--- Records Enclosed Below ---

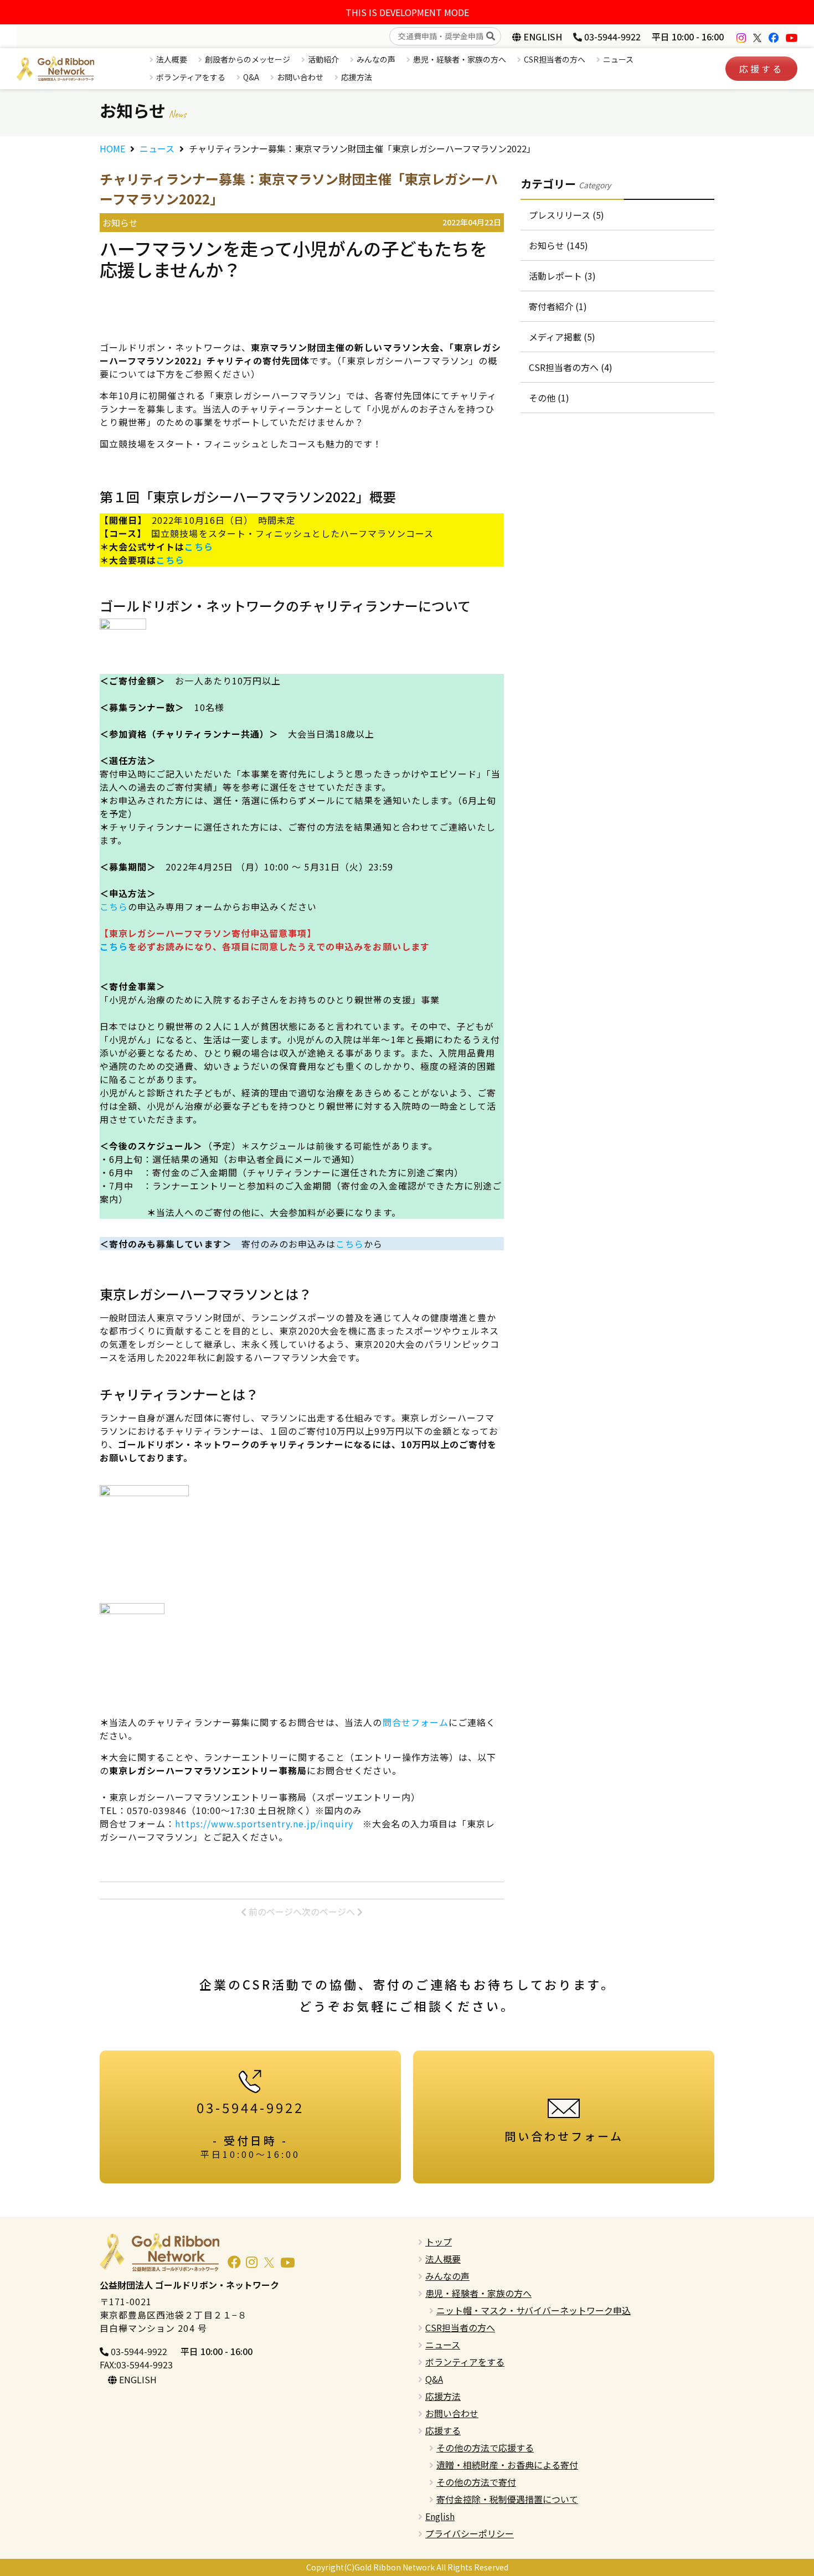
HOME (112, 148)
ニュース (618, 59)
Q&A (251, 77)
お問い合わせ (300, 77)
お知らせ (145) (558, 245)
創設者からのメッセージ (247, 59)
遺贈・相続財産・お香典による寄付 (507, 2464)
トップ (438, 2241)
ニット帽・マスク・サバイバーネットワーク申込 (533, 2310)
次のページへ (329, 1911)
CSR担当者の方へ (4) (570, 367)
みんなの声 (376, 59)
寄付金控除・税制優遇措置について (507, 2499)
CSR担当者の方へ (554, 59)
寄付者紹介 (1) (558, 306)
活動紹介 (323, 59)
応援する (761, 68)
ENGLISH (541, 36)
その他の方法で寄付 (476, 2482)
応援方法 (356, 77)
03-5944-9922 (611, 36)
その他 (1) (549, 397)
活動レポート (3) (562, 275)
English (440, 2516)
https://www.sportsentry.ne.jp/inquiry (264, 1823)
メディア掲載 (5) (562, 336)
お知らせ (120, 222)
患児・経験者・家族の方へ (459, 59)
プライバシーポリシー (469, 2533)
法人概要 (171, 59)
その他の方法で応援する (485, 2447)
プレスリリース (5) (566, 214)
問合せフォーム (416, 1722)
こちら (170, 559)
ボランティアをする (190, 77)
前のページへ (274, 1911)
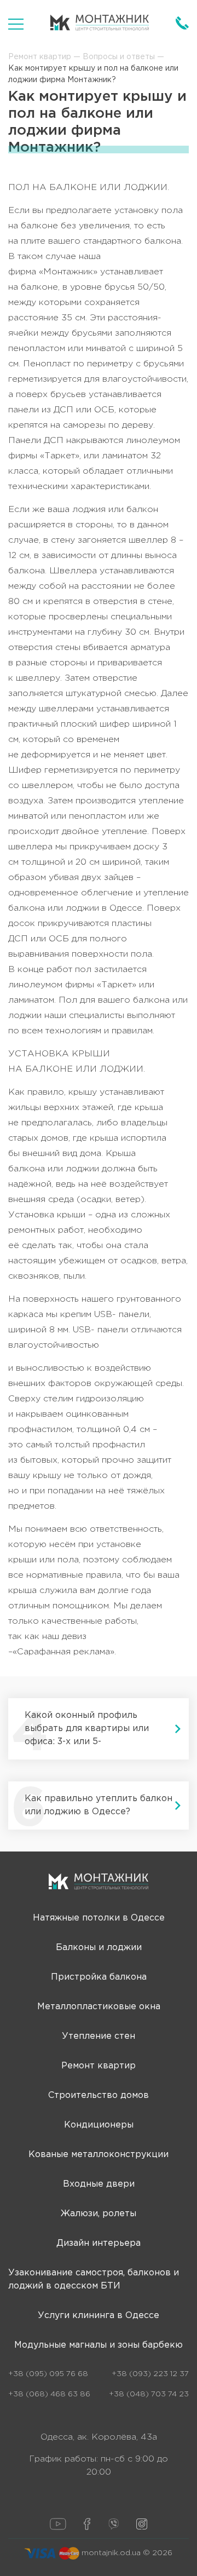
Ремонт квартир (98, 2066)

--- End of Enclosed Records ---

#### Task to carry out:
Print all of the entries word for word. Skip any images they contain.

#### Exercise solution:
HOME (112, 148)
ニュース (618, 59)
Q&A (251, 77)
お問い合わせ (300, 77)
お知らせ (145) (558, 245)
創設者からのメッセージ (247, 59)
遺贈・相続財産・お香典による寄付 (507, 2464)
トップ (438, 2241)
ニット帽・マスク・サバイバーネットワーク申込 (533, 2310)
次のページへ (329, 1911)
CSR担当者の方へ (4) (570, 367)
みんなの声 (376, 59)
寄付金控除・税制優遇措置について (507, 2499)
CSR担当者の方へ (554, 59)
寄付者紹介 (1) (558, 306)
活動紹介 (323, 59)
応援する (761, 68)
ENGLISH (541, 36)
その他の方法で寄付 (476, 2482)
応援方法 (356, 77)
03-5944-9922 (611, 36)
その他 (1) (549, 397)
活動レポート (3) (562, 275)
English (440, 2516)
https://www.sportsentry.ne.jp/inquiry (264, 1823)
メディア掲載 (5) (562, 336)
お知らせ (120, 222)
患児・経験者・家族の方へ (459, 59)
プライバシーポリシー (469, 2533)
法人概要 (171, 59)
その他の方法で応援する (485, 2447)
プレスリリース (5) (566, 214)
問合せフォーム (416, 1722)
こちら (170, 559)
ボランティアをする (190, 77)
前のページへ (274, 1911)
Ремонт квартир (98, 2066)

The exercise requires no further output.